In attempting to police the patent for the 1890, Spencer went toe-to-toe with Winchester over their Model 1893 slide action shotgun. While Bannerman argued his patent precluded Winchester from producing a pump gun, he was defeated in court. Winchester had scoured the world for extant models of slide action guns and even assembled a few from available patent data. In the end it was proven that Bannerman did not own the “pump action” as a concept and he was forced to deal with stiff competition in the market.
While the courtroom battle with Bannerman raged, Winchester’s factory kept cranking out Model 1893 shotguns. These were gaining market over the old Spencers and so Bannerman needed to modernize his design. Unfortunately he only managed to get the machinery and the patent rights, not the inventor himself. With no real innovation, the Model 1896 is really just a minor improvement over the 1890.

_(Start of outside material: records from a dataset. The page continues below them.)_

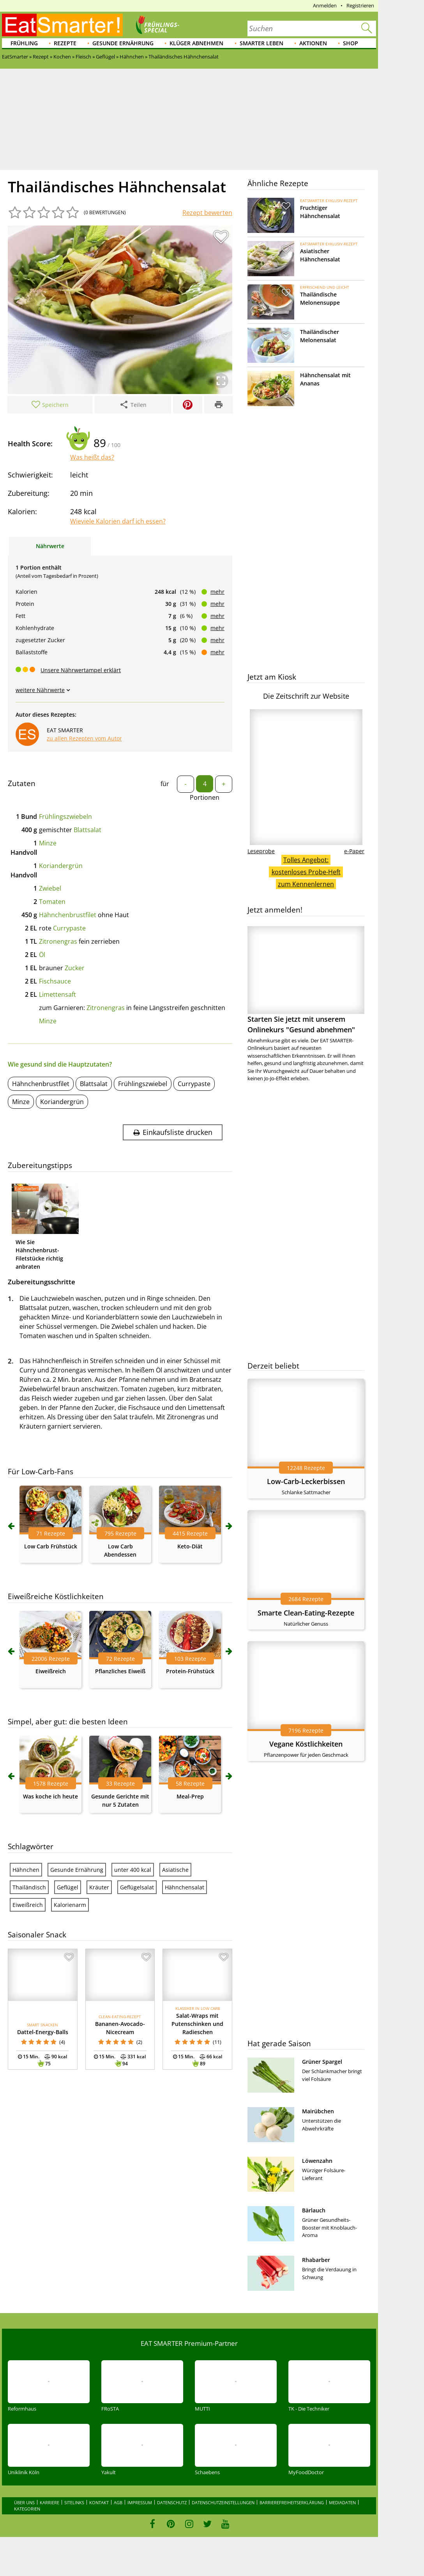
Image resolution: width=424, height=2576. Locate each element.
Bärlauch (313, 2210)
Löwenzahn (317, 2160)
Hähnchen (25, 1869)
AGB (118, 2502)
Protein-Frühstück (190, 1671)
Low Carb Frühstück (50, 1546)
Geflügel (67, 1887)
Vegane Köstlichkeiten (306, 1744)
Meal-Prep (190, 1796)
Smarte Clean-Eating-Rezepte (306, 1612)
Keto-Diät (190, 1546)
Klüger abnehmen (196, 43)
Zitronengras (58, 941)
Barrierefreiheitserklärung (292, 2502)
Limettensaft (57, 994)
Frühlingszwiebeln (65, 816)
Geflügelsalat (137, 1887)
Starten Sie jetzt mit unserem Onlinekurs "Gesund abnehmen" (305, 980)
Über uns (24, 2502)
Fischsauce (55, 981)
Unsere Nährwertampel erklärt (81, 670)
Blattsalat (87, 830)
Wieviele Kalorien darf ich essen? (118, 521)
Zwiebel (50, 888)
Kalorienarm (70, 1904)
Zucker (75, 968)
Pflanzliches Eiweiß (120, 1671)
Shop (350, 43)
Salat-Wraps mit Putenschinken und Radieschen (197, 2024)
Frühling (24, 43)
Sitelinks (74, 2502)
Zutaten (21, 783)
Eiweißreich (50, 1671)
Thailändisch (29, 1887)
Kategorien (27, 2509)
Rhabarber (316, 2260)
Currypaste (69, 928)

Starting with the previous Model 1894 Trap gun, the follower is now retained in the magazine when the gun is broken down. However, a screwdriver is still required so hardly a “takedown” gun. A more aggressive wooden foregrip makes the 1896 easy to differentiate from its precursors. I’m frankly uncertain of any other additional changes.
Given some period advertising, it’s even possible that the “Model 1896” is actually a budget package and the previous models may have stayed in production as higher value guns. It is definitely the cheapest Spencer in the same year as its release, as I’ve seen it listed at $20, equivalent to $616.91 in 2020. This price may have helped sales because this is the most commonly encountered model today.